• WHAT TO WORK ON
Line by line, transcribe the data below exactly and pass over the images.

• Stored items
# # # # # # #
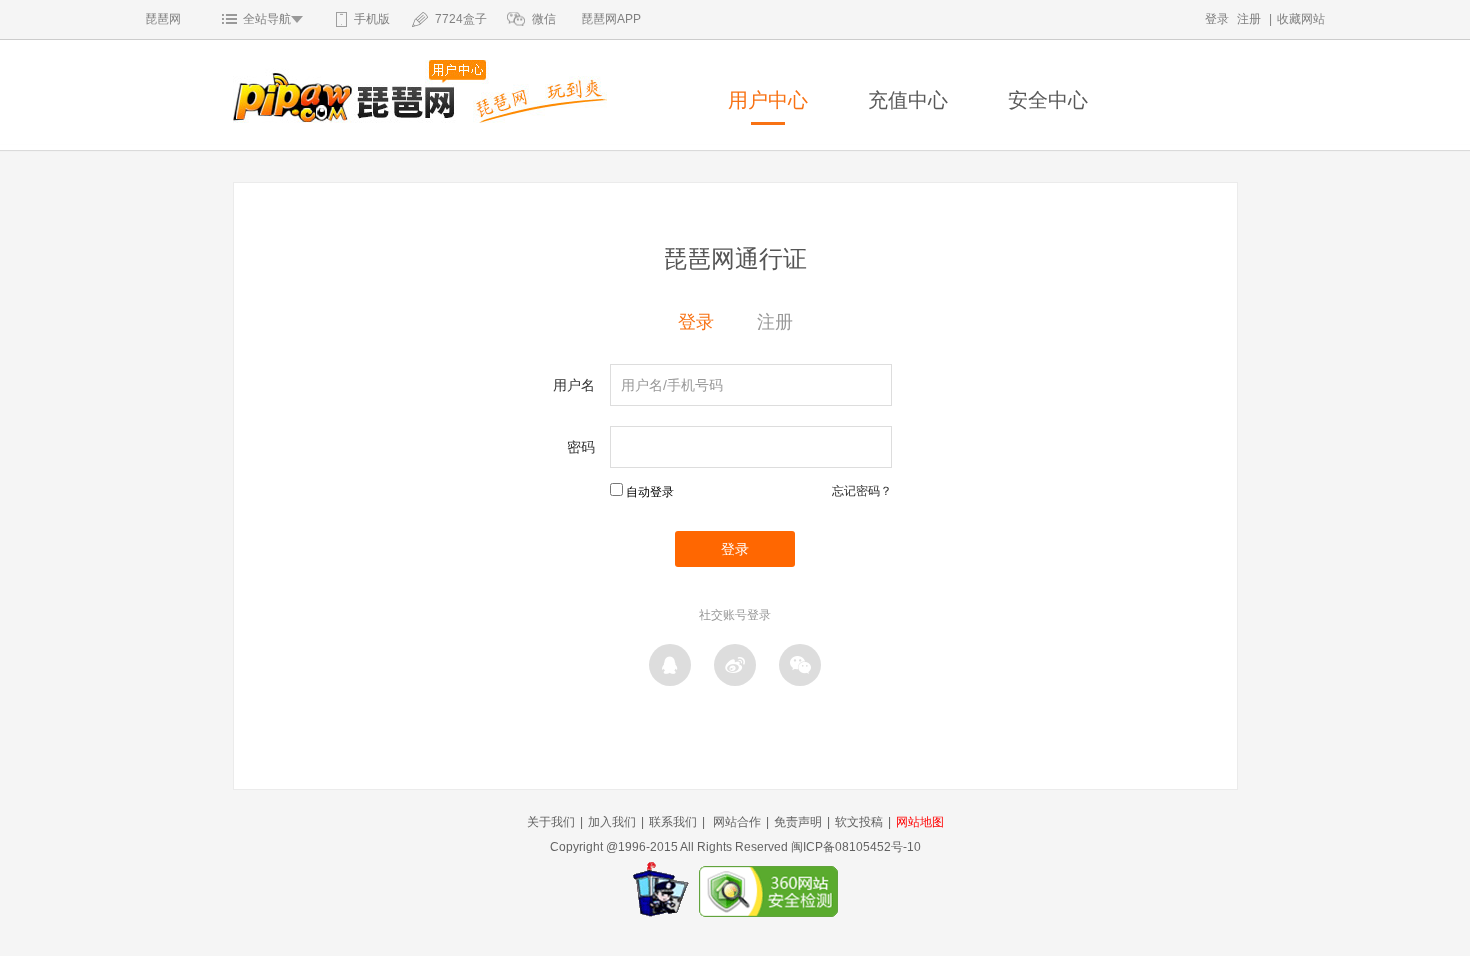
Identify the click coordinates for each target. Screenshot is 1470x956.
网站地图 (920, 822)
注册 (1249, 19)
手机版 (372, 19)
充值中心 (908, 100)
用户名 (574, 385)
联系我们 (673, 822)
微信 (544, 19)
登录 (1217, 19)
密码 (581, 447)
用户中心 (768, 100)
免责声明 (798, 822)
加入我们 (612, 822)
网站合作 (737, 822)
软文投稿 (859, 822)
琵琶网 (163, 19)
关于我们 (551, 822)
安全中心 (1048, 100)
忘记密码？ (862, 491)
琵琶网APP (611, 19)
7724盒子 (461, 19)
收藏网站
# # # # # # #
• THE ANSWER
Identify the click coordinates for each target. Screenshot is 1470x956.
网站地图 (920, 822)
注册 (1249, 19)
手机版 (372, 19)
充值中心 (908, 100)
用户名 (574, 385)
联系我们 (673, 822)
微信 (544, 19)
登录 (1217, 19)
密码 (581, 447)
用户中心 (768, 100)
免责声明 (798, 822)
加入我们 (612, 822)
网站合作 (737, 822)
软文投稿 (859, 822)
琵琶网 (163, 19)
关于我们 (551, 822)
安全中心 (1048, 100)
忘记密码？ (862, 491)
琵琶网APP (611, 19)
7724盒子 (461, 19)
收藏网站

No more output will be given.